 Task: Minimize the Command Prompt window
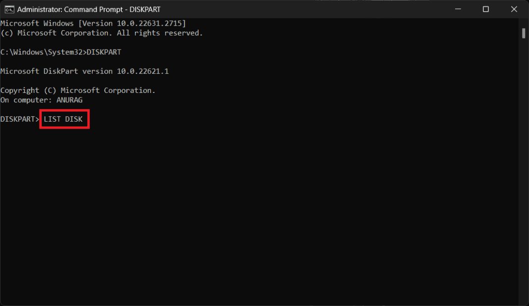(x=458, y=9)
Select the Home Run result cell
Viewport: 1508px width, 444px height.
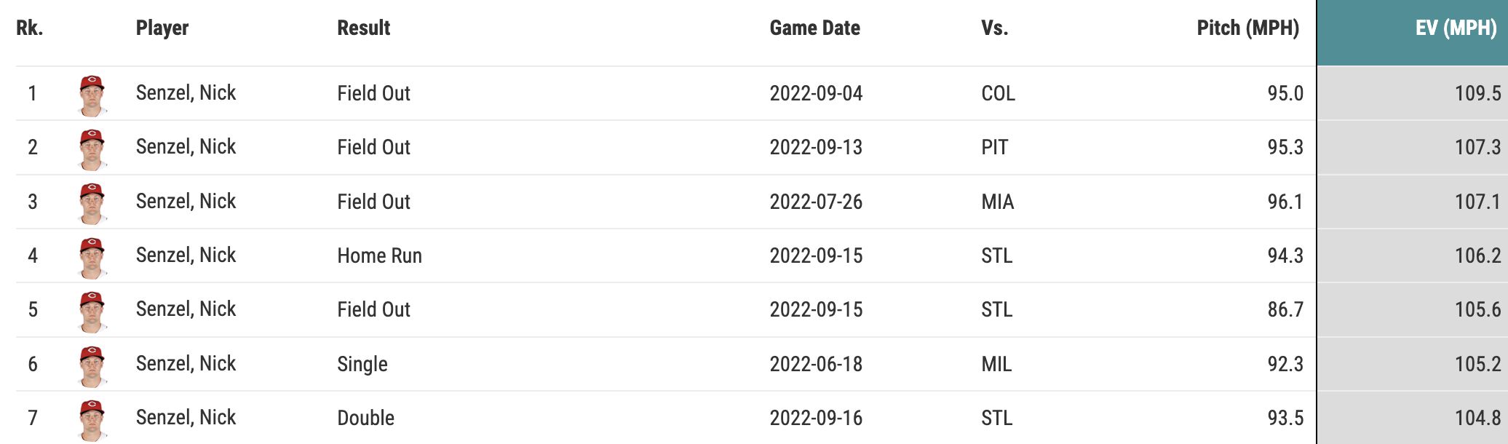pos(379,256)
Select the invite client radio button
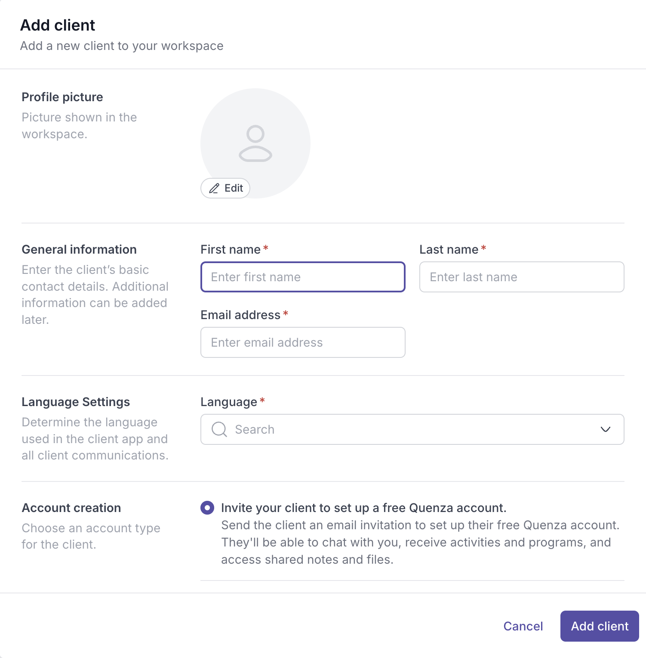646x658 pixels. [207, 508]
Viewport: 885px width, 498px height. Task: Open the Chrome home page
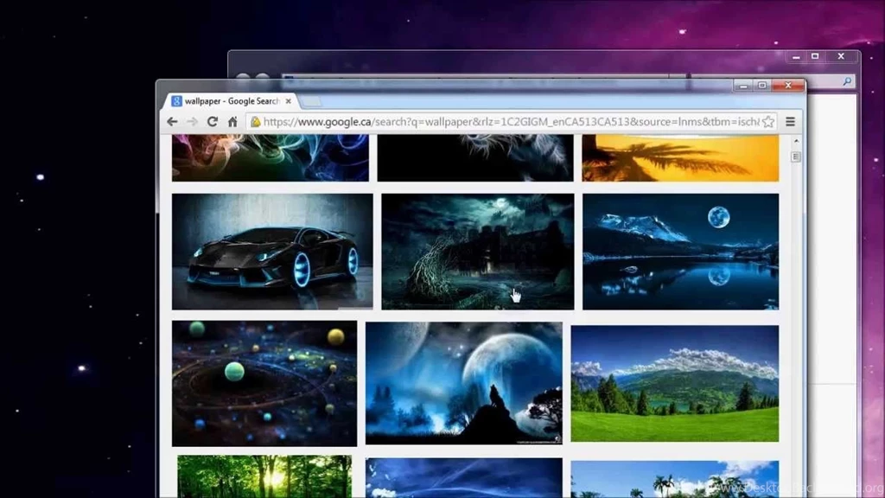click(x=232, y=121)
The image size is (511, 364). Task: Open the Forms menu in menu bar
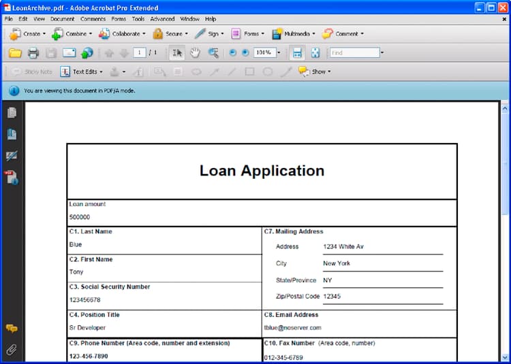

^^^^

**What you are asked to do**
Please return the records above exactly as written, dropping every picture.

**Answer**
 Task: Minimize the Command Prompt window
(x=458, y=9)
Select the Home Run result cell
Viewport: 1508px width, 444px height.
pos(379,256)
Select the invite client radio button
646x658 pixels. [207, 508]
Viewport: 885px width, 498px height. Task: Open the Chrome home page
click(x=232, y=121)
The image size is (511, 364). Task: Open the Forms menu in menu bar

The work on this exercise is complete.